ABOUT THIS EXERCISE
If a line of the material contains "dropdown", copy it.

AVAILABLE DATA

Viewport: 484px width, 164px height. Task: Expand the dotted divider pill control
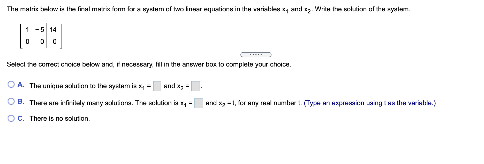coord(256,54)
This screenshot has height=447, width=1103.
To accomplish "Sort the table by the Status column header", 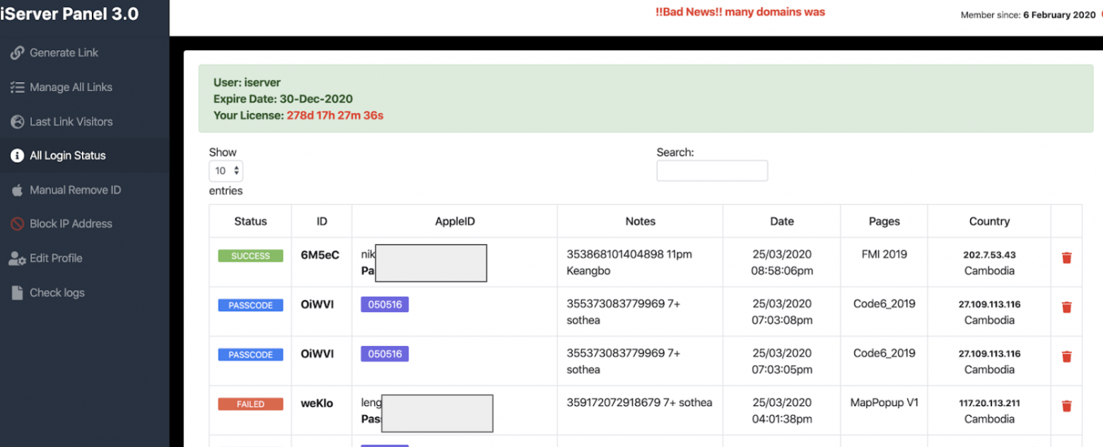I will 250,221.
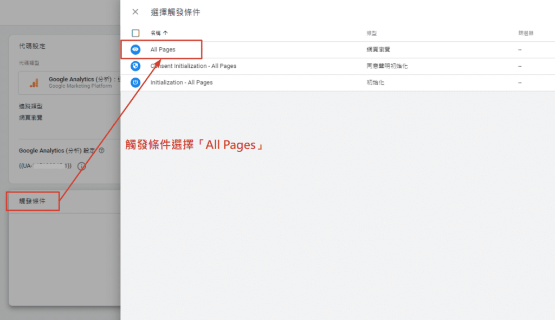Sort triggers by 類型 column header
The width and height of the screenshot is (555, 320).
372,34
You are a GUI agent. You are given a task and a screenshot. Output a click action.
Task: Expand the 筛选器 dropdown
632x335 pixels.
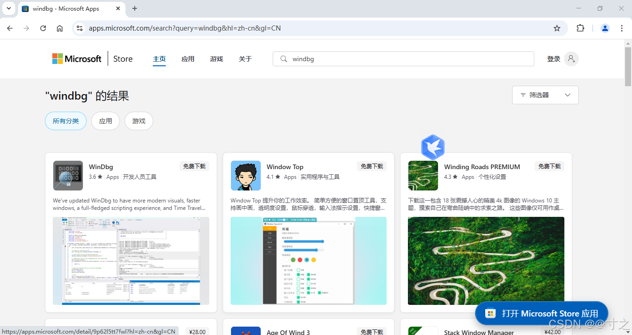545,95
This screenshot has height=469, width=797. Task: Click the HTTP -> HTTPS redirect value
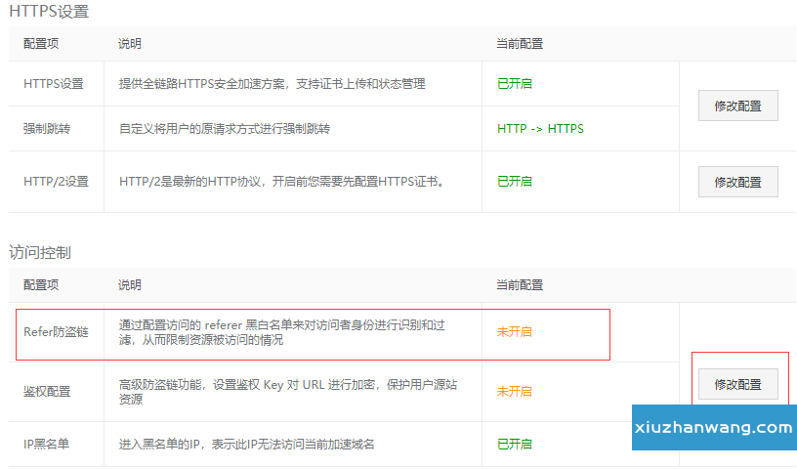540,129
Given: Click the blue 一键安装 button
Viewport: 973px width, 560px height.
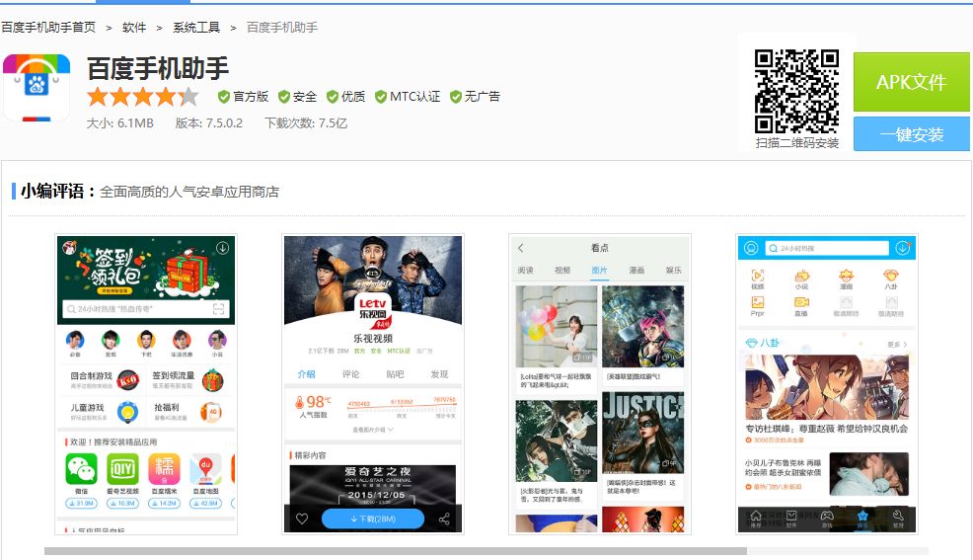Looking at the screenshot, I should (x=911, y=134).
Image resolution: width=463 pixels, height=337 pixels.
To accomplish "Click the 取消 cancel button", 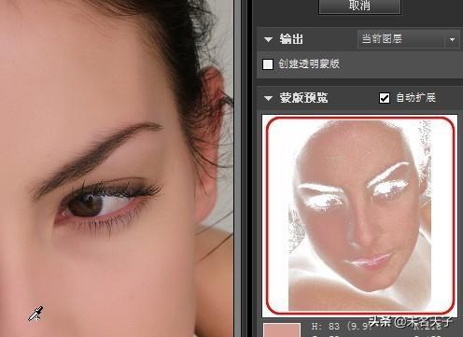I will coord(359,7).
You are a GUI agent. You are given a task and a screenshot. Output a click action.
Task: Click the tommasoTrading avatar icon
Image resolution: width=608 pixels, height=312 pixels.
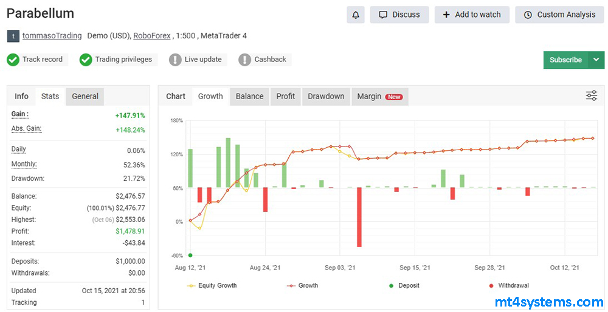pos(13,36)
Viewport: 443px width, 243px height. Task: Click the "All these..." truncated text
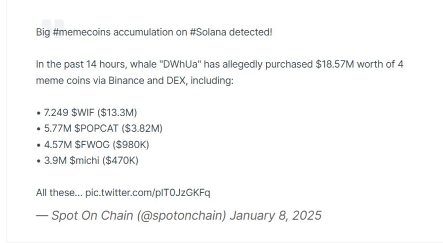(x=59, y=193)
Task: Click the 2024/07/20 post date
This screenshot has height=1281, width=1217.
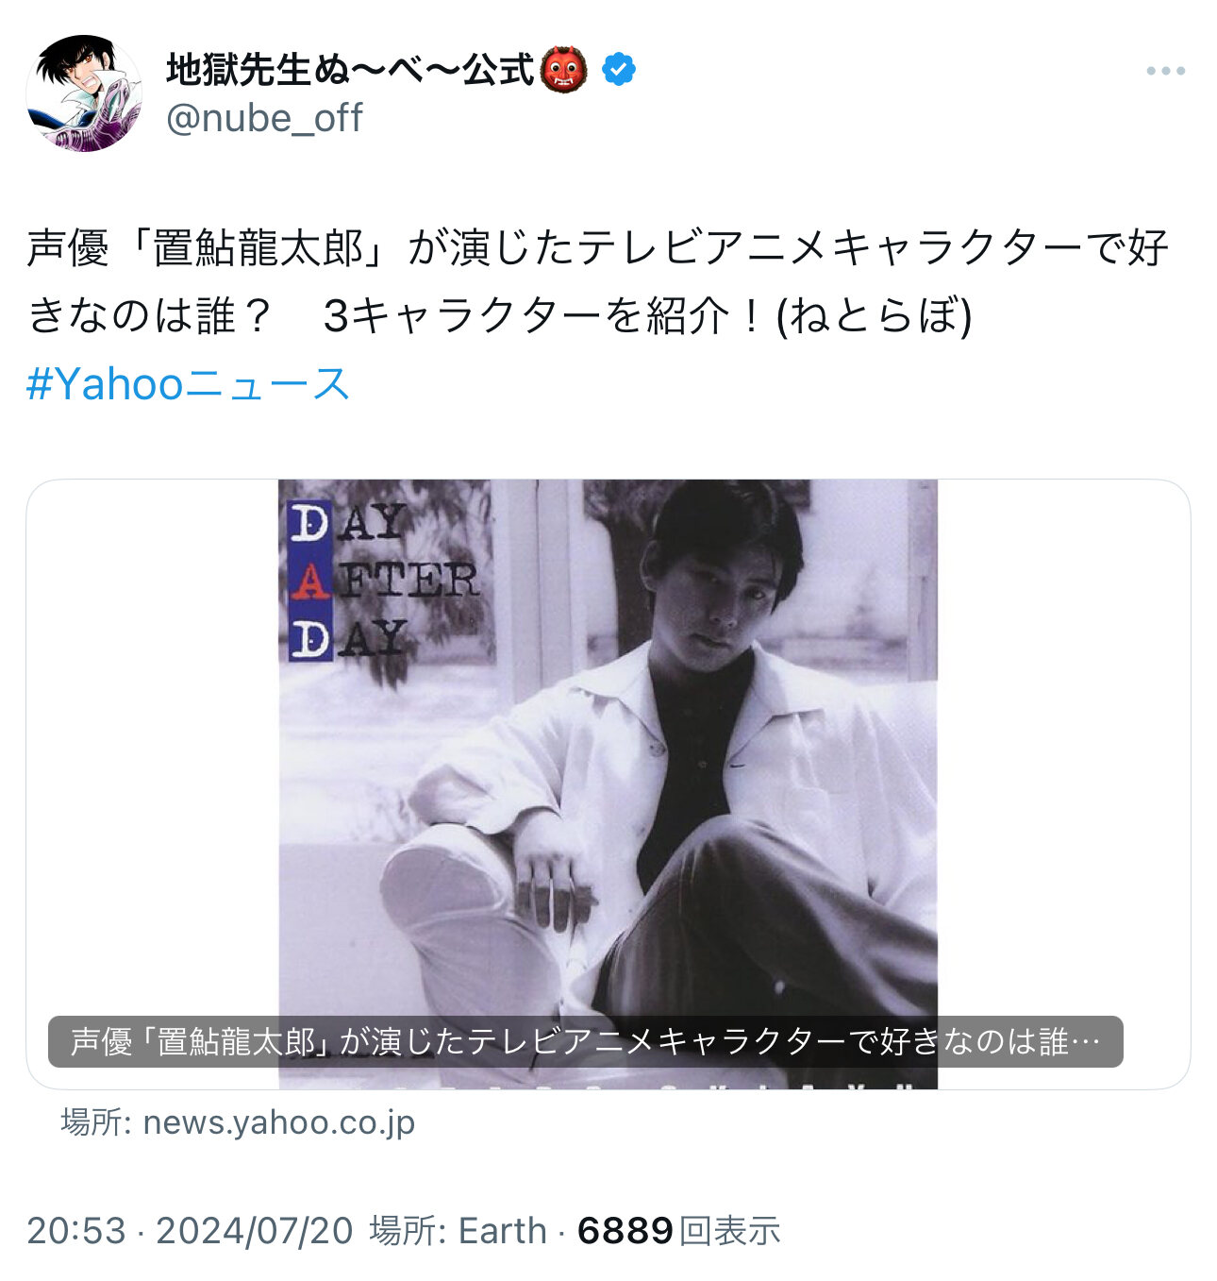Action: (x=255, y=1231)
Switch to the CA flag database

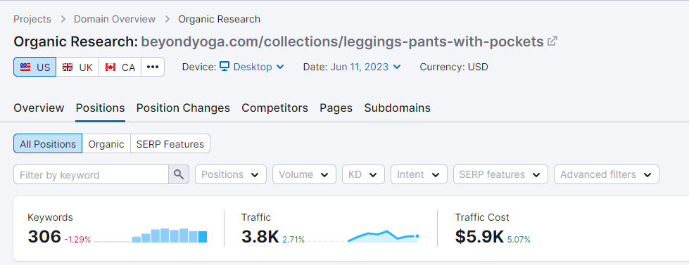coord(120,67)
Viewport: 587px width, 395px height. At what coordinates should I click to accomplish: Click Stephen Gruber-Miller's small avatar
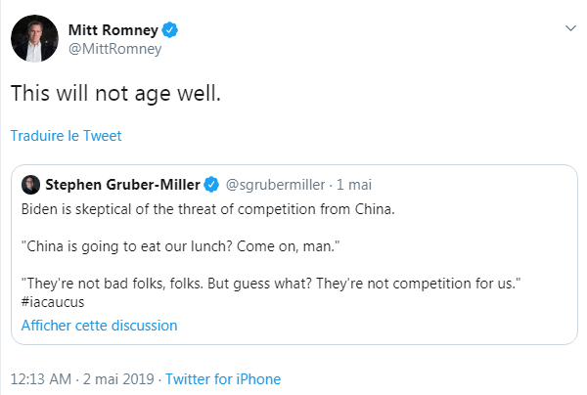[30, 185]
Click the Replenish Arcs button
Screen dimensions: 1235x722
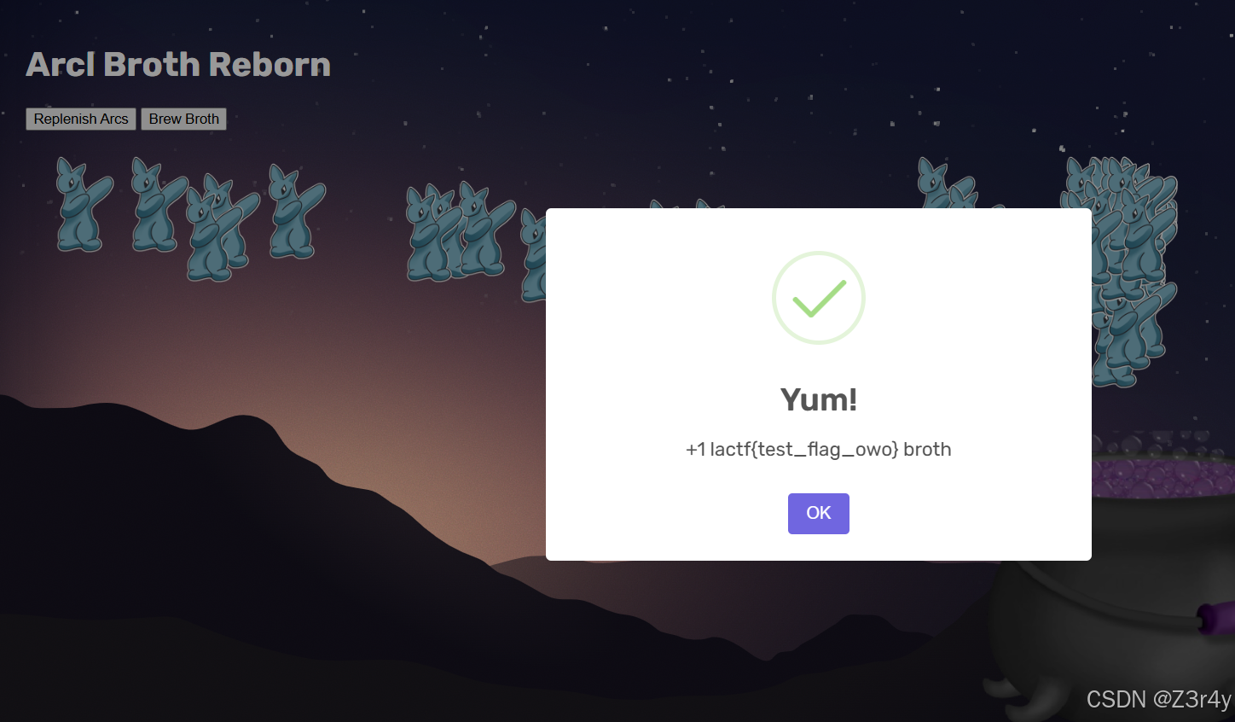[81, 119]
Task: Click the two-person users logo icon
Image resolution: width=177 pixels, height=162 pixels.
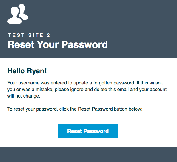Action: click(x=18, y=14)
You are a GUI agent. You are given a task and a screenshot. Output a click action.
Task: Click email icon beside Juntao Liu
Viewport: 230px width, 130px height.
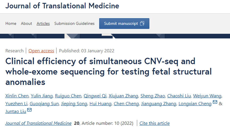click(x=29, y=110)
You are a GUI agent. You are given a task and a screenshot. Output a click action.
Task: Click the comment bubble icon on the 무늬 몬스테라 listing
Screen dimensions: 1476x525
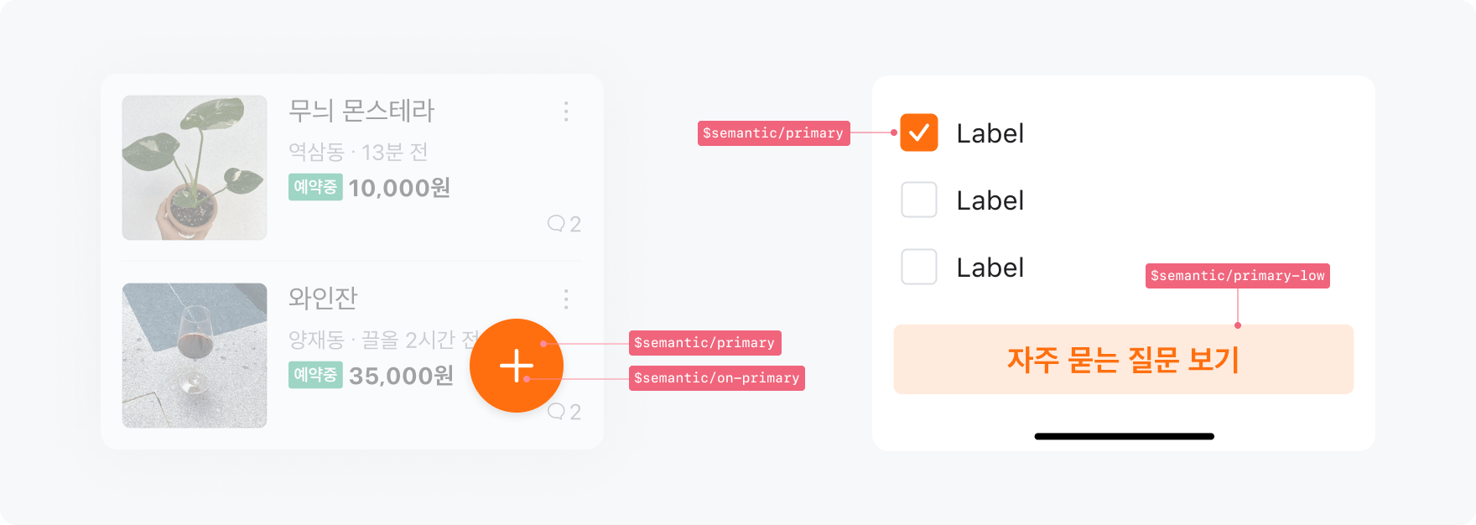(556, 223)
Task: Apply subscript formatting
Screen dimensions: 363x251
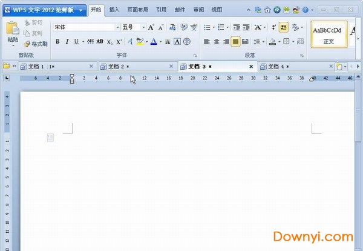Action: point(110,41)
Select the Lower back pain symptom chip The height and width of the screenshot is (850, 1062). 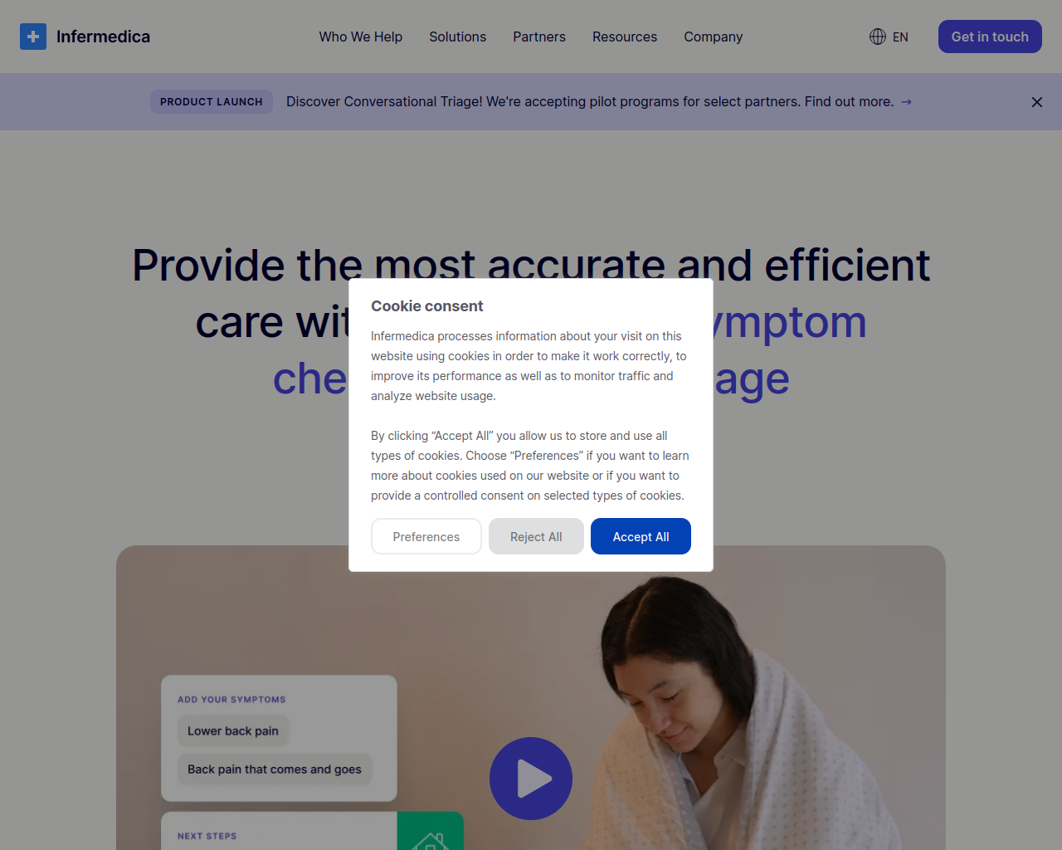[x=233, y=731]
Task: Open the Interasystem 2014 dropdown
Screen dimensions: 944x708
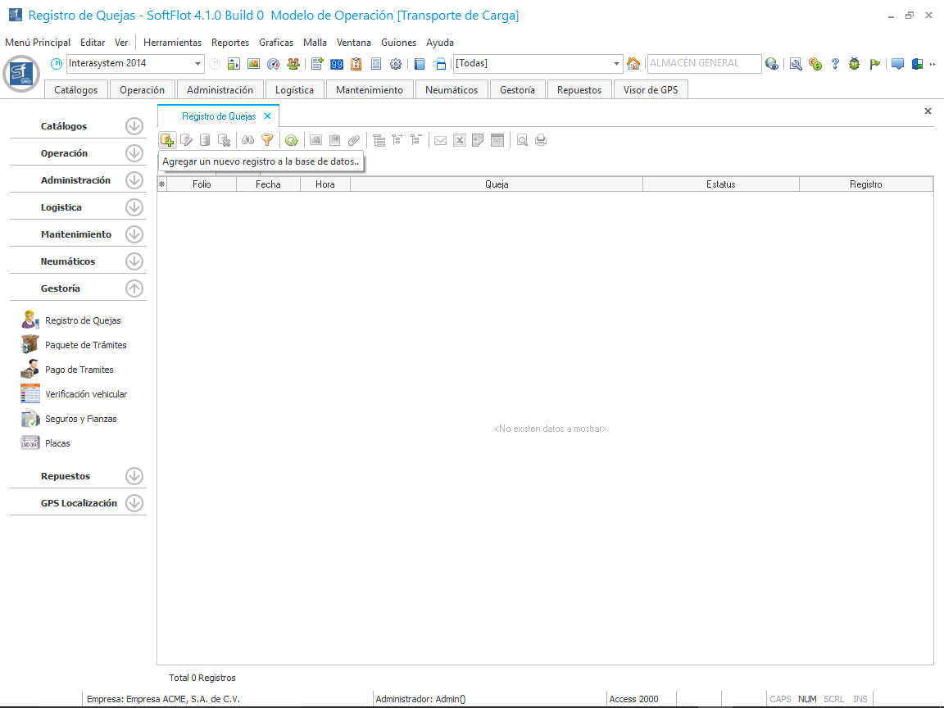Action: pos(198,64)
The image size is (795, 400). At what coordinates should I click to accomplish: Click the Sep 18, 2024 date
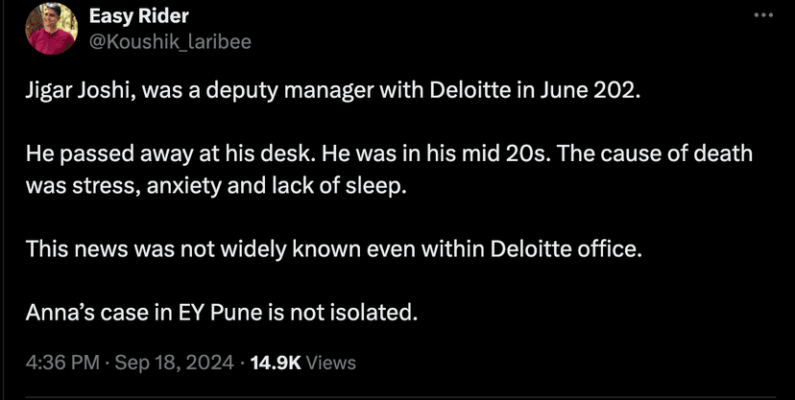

REPLY
Task: Expand the 筛选器 dropdown
Task: Open the Interasystem 2014 dropdown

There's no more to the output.